**Instructions for the task**
Copy the material below from the line containing "Locate an element" up to and including the line containing "code-token: 'Not Found' is", and omit the pictures from your answer.
Start of Provided data
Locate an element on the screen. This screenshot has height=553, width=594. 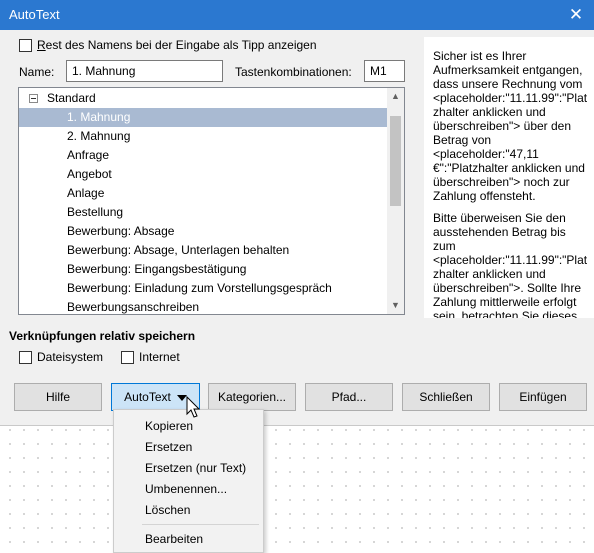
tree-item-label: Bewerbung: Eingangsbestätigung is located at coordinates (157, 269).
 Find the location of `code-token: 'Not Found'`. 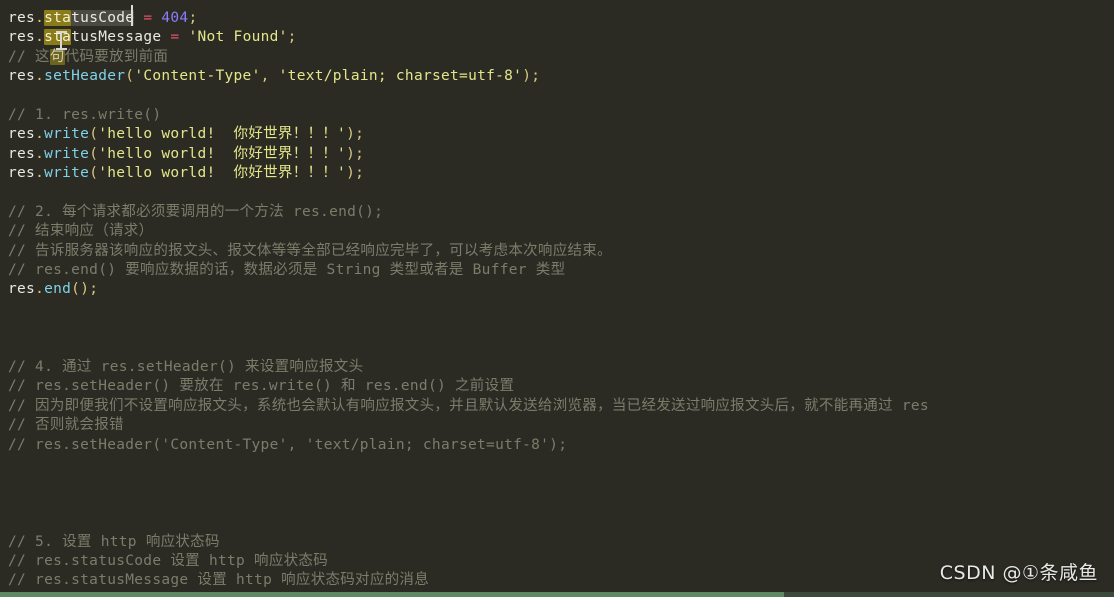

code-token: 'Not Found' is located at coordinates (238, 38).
End of Provided data
Start of Provided data
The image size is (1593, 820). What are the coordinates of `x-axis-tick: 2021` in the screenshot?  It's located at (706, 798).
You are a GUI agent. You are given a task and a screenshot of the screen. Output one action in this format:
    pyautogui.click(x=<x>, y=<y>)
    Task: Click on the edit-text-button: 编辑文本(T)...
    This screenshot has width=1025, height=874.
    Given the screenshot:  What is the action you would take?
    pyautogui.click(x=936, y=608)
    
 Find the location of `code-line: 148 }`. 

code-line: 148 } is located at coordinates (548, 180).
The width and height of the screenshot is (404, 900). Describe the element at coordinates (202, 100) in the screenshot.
End of Provided data
Start of Provided data
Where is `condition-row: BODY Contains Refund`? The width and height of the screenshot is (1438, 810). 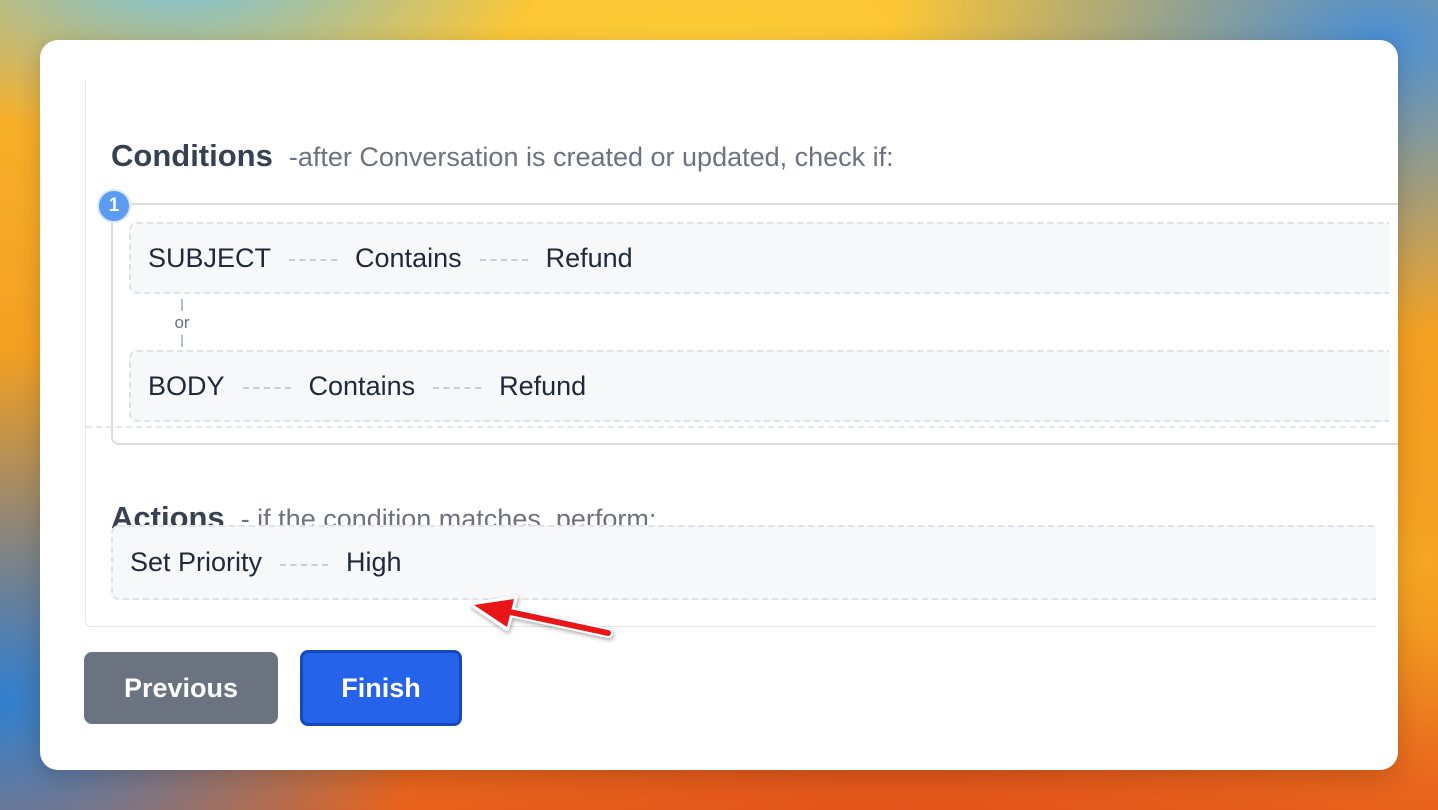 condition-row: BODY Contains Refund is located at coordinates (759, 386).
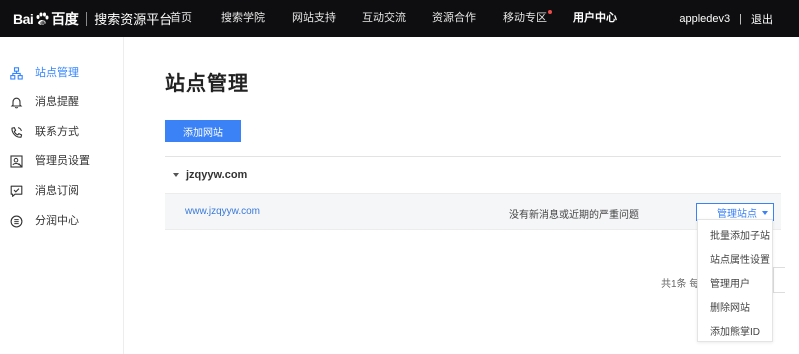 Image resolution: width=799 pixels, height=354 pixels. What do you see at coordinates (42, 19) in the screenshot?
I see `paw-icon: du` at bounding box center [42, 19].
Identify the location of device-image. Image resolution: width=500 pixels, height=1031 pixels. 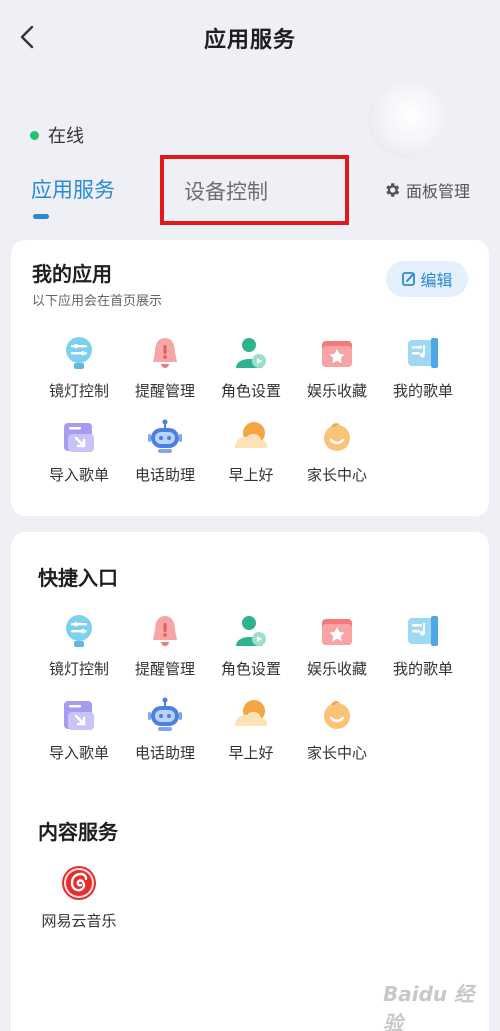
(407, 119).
End of Provided data
**Solution for this exercise**
Locate an element on the screen. This screenshot has height=553, width=594. 
tree-item-label: Bewerbung: Eingangsbestätigung is located at coordinates (157, 269).
 Find the location of `code-token: 'Not Found'`. 

code-token: 'Not Found' is located at coordinates (238, 38).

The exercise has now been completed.